Problem description — Retype nothing except the lines below from the one with "Instruction: Enable Perform" through the one with "You are a computer-use agent. Viewport: 1388px", exactly, with images left out.

Data for processing —

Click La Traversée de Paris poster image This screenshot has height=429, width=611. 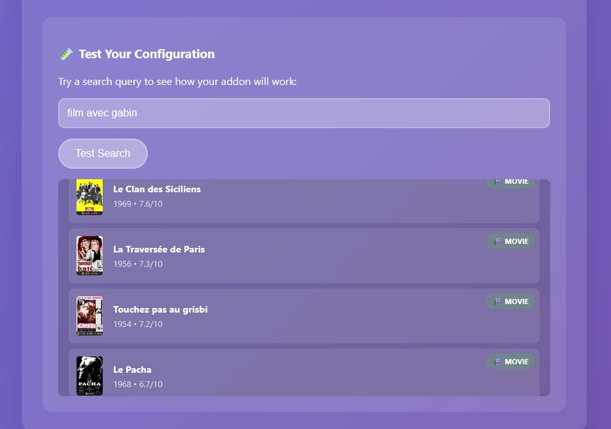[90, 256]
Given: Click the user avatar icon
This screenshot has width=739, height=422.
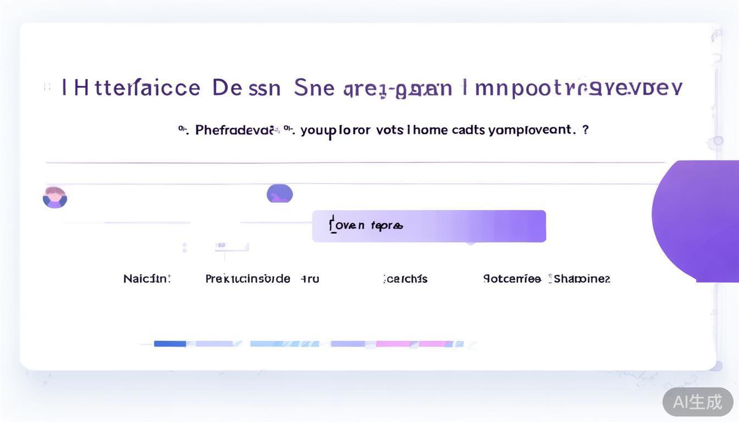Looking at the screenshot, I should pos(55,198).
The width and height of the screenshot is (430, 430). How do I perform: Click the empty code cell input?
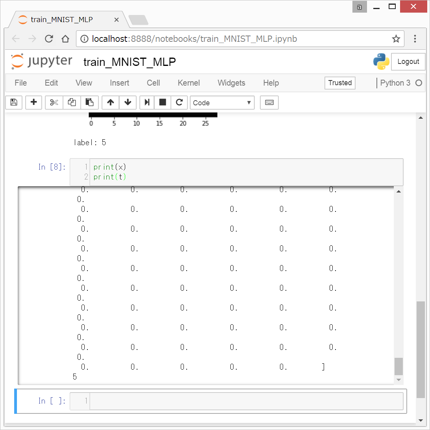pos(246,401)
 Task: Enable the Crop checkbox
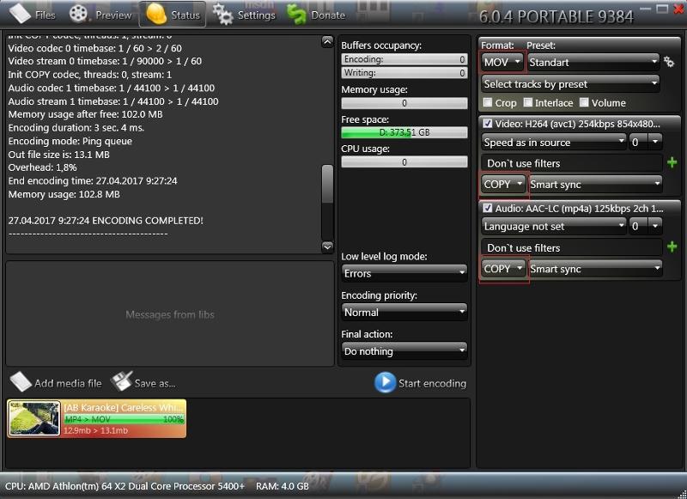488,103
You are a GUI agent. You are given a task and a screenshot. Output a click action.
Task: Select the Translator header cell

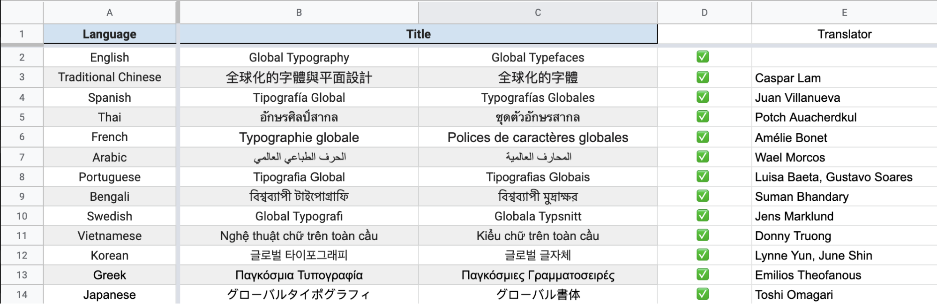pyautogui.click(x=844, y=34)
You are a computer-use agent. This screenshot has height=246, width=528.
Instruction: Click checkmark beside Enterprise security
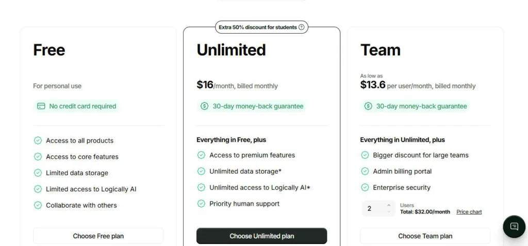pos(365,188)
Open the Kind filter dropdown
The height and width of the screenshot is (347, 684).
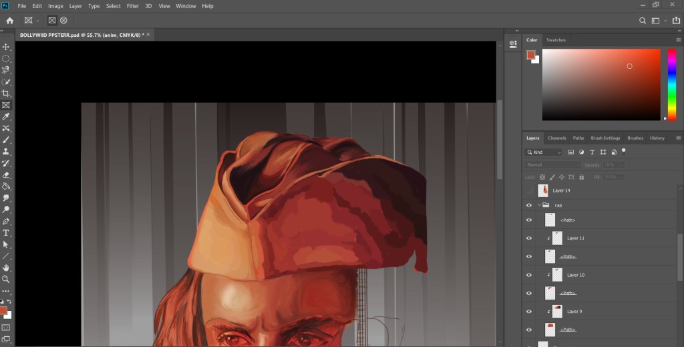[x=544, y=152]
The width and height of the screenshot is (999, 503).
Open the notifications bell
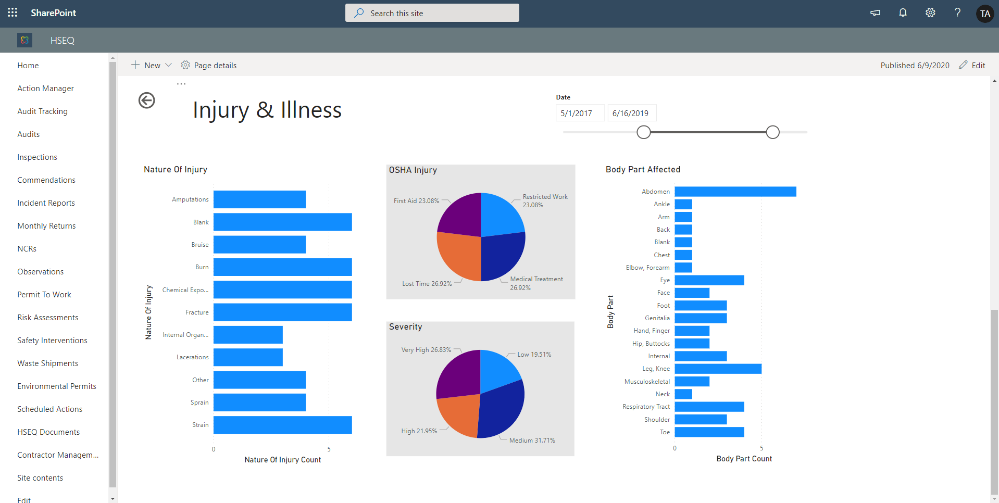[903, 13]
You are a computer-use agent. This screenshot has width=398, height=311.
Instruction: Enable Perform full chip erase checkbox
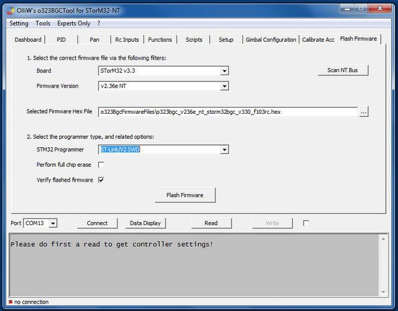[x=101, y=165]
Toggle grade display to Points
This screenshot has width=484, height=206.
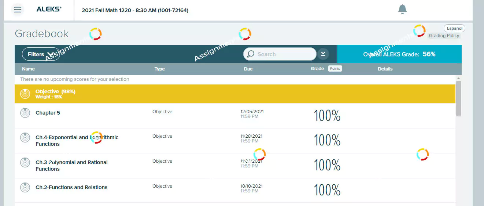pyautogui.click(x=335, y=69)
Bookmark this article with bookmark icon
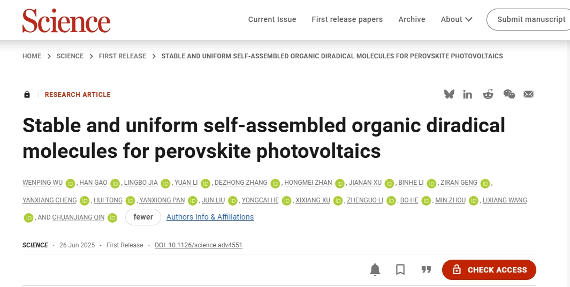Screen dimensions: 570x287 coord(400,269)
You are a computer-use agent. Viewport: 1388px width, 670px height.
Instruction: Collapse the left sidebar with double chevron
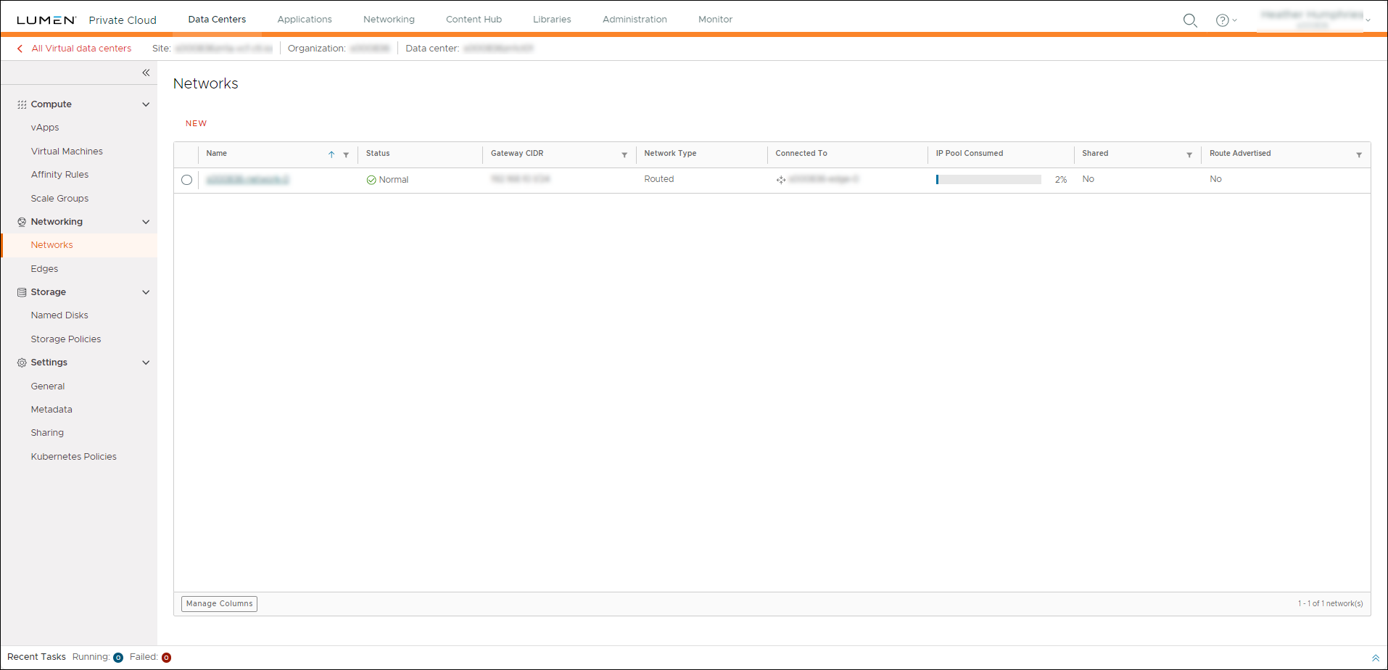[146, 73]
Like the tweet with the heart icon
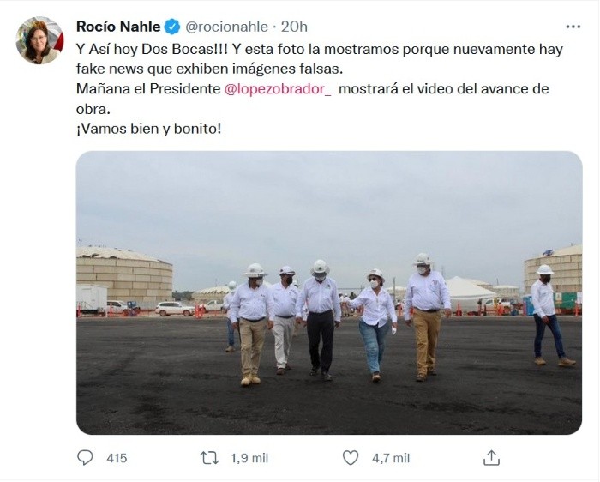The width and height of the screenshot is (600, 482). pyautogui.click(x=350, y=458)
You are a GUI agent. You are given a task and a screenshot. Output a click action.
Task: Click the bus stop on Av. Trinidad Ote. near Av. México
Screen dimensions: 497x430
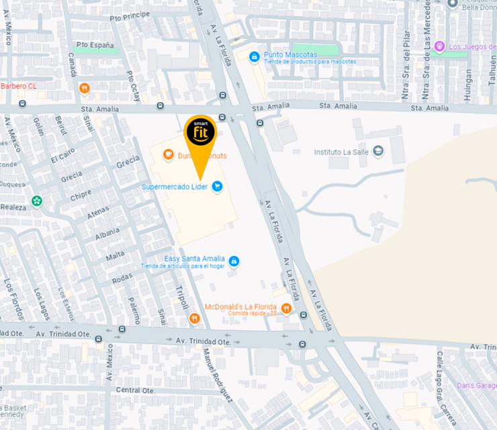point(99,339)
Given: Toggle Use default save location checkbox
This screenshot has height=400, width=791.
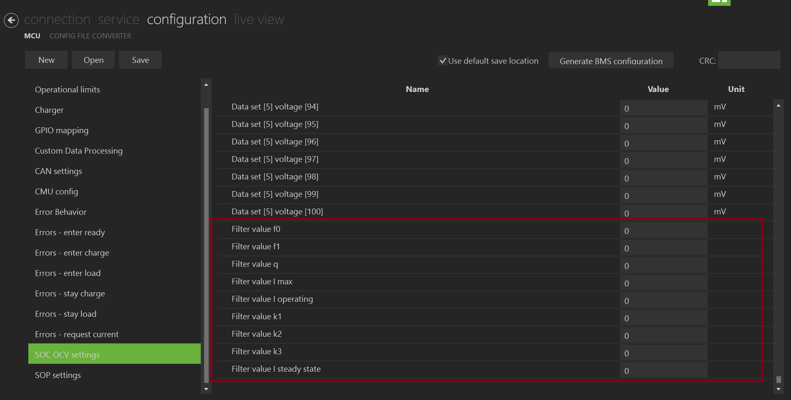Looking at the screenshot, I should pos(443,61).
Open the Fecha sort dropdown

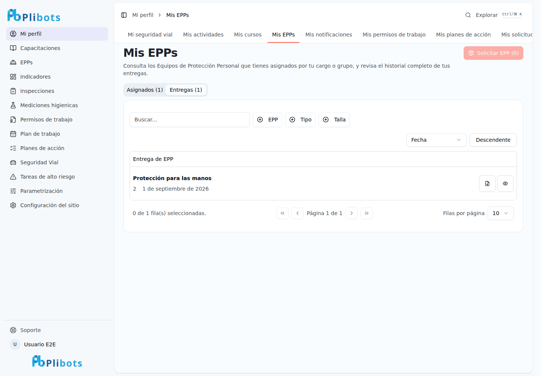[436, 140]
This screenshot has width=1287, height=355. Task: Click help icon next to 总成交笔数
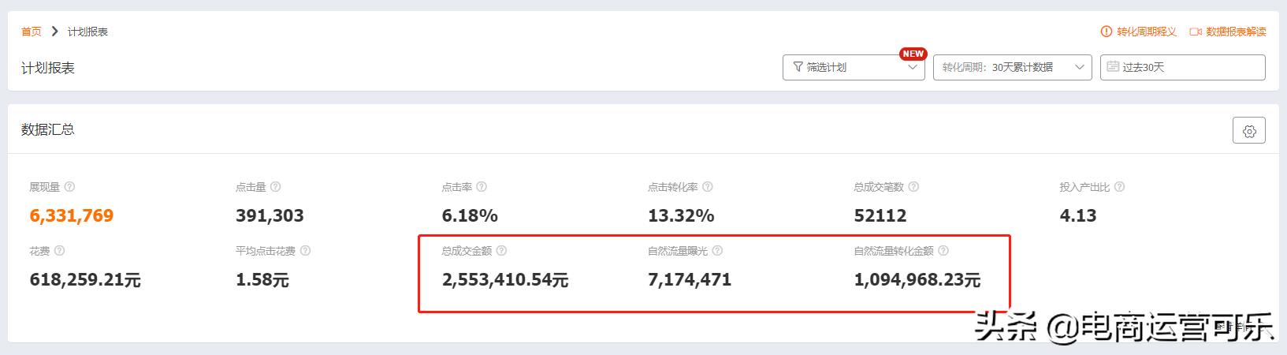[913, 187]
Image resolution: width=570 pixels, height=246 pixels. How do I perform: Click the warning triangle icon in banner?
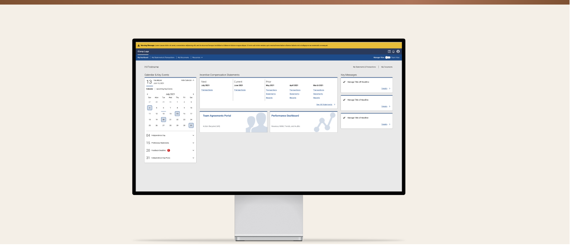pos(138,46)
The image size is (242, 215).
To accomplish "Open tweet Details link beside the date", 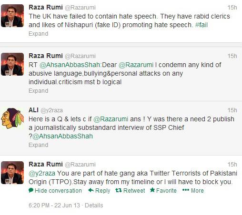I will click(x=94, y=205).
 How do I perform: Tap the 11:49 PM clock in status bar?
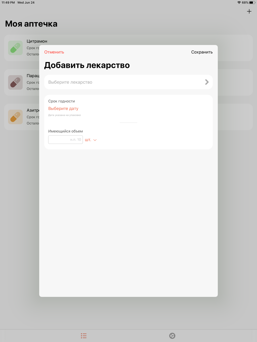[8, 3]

Answer section —
Instruction: Enable Perform full chip erase checkbox
[x=101, y=165]
Toggle grade display to Points
This screenshot has width=484, height=206.
pyautogui.click(x=335, y=69)
Bookmark this article with bookmark icon
Screen dimensions: 570x287 coord(400,269)
You are a computer-use agent. Viewport: 1388px width, 670px height.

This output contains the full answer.